Jum'at, 21/09/2018 15:40 WIB

Gugatan Jaro Ade-Ingrid Dinilai Tak Memiliki Legal Standing Kuat

Dalam gugatannya, pihak pemohon menyatakan adanya pelanggaran DPTb di 40 kecamatan.

Gedung Mahkamah Konstitusi

Jakarta - Konstelasi Politik pasca Pilkada di Kabupaten Bogor masih terus berlanjut, kali ini Mahkamah Konstitusi (MK) menggelar sidang perkara hasil pemilihan (PHP) Pilkada Kabupaten Bogor, Kamis (26/7/2018), dengan nomor register: Kab. Bogor No 28/PHP.Bup-XVI/2018.

Gugatan diajukan oleh paslon nomor tiga Jaro Ade - Ingrid Kansil (pemohon) kepada KPUD Kabupaten Bogor (termohon), dan kuasa hukum paslon nomor dua Ade - Iwan hadir sebagai pihak terkait. Dalam sidang itu dihadiri oleh masing-masing tim kuasa hukum.

Dalam gugatannya, pihak pemohon menyatakan adanya pelanggaran DPTb di 40 kecamatan, dan perubahan berita acara rekapitulasi hasil perhitungan suara setelah rapat pleno penetapan rekapitulasi hasil perhitungan suara di tingkat kecamatan, serta menduga ada penyalahgunaan wewenang oleh KPUD dan Panwaslu Kabupaten Bogor.  

Agenda sidang MK ini hanya pembacaan permohonan. Dalam agenda sidang, Majelis Hakim mempertanyakan dua poin kepada pihak pemohon, yaitu: pertama, apa dasarnya pihak pemohon mempermasalahkan DPTb, sehingga suara  65.000 dari paslon dua menjadi hilang, dan paslon 3 menjadi menang. Kedua, apa dasar pemohon mempunyai asumsi ada 77.000 jiwa hak pilih yang tidak dimasukkan ke  DPT. Permohonan ini terkesan terlalu dipaksakan. 

Menyikapi sidang PHP tersebut, tim Advokasi dan Hukum HADIST menyatakan bahwa secara prosedural gugatan paslon nomor tiga tidak memiliki legal standing dan dasar hukum yang kuat. 

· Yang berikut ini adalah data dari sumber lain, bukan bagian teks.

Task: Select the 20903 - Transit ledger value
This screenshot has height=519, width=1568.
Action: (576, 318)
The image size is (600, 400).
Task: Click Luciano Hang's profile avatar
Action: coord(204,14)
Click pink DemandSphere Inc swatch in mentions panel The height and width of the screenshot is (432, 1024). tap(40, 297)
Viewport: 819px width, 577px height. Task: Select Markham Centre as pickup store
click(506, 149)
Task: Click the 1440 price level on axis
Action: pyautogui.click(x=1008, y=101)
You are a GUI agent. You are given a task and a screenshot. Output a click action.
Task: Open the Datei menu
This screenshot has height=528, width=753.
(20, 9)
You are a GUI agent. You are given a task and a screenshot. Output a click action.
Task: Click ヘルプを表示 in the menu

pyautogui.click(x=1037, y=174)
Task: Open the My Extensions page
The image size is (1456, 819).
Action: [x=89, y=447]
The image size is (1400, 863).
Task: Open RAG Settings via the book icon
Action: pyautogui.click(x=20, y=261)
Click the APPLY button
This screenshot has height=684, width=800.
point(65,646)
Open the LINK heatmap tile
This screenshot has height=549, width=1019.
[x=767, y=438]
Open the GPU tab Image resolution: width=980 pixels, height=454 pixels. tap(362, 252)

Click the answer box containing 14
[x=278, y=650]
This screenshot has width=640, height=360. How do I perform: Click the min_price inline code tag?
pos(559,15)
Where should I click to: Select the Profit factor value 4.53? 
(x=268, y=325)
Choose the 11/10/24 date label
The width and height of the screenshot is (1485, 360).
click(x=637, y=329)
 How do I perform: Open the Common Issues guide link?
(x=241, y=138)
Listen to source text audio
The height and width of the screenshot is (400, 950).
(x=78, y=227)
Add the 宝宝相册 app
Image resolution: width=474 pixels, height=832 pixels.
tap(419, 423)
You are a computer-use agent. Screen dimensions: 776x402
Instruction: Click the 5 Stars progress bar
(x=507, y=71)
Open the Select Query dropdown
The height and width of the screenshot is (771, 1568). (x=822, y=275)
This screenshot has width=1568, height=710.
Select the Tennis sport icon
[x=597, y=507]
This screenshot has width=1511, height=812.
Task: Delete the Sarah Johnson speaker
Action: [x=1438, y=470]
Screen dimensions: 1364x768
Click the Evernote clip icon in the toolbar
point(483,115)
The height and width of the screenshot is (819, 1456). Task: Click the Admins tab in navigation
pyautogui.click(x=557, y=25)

"Secara prosedural dalam  Peraturan No. 5/2017 tentang hukum acara MK Jo  UU PHP No. 10/2016, paslon nomor tiga tidak memenuhi unsur untuk menggugat karena tidak mempunyai legal standing yang kuat. Menurut UU Pilkada, selisihnya harus 0,5 persen, padahal faktanya selisih suaranya yaitu 2,38 persen." Ujar Usep Supratman Wakil Direktur Bidang Advokasi dan Hukum HADIST saat ditemui wartawan pasca sidang. 

Usep juga menyatakan ,"dalam hal penyusunan gugatan ada error/kesalahan dan tidak punya landasan hukum, karena tidak ada korelasinya antara dasar gugatan dan yang dimohonkan (posita vs petitum gak nyambung)." Tegas Usep. 

"ini kan belum selesai, tanggal 31 Juli besok masih ada sidang lagi, agendanya yaitu jawaban dari termohon dan terkait, nanti giliran kami yang akan menyampaikan jawaban detail dalam bentuk eksepsi." Papar Usep. 

"Prediksi/keyakinan kami kalau jadi sidang pada tanggal 9-15 Agustus mendatang, sudah bisa kita ketahui bahwa gugatan pemohon itu pasti kandas dalam putusan dismisal, atau tidak masuk pokok perkara, dan gugatan paslon nomor tiga bakal ditolak oleh MK." Kata Usep, Bacaleg nomor satu untuk DPRD Kab. Bogor Dapil III.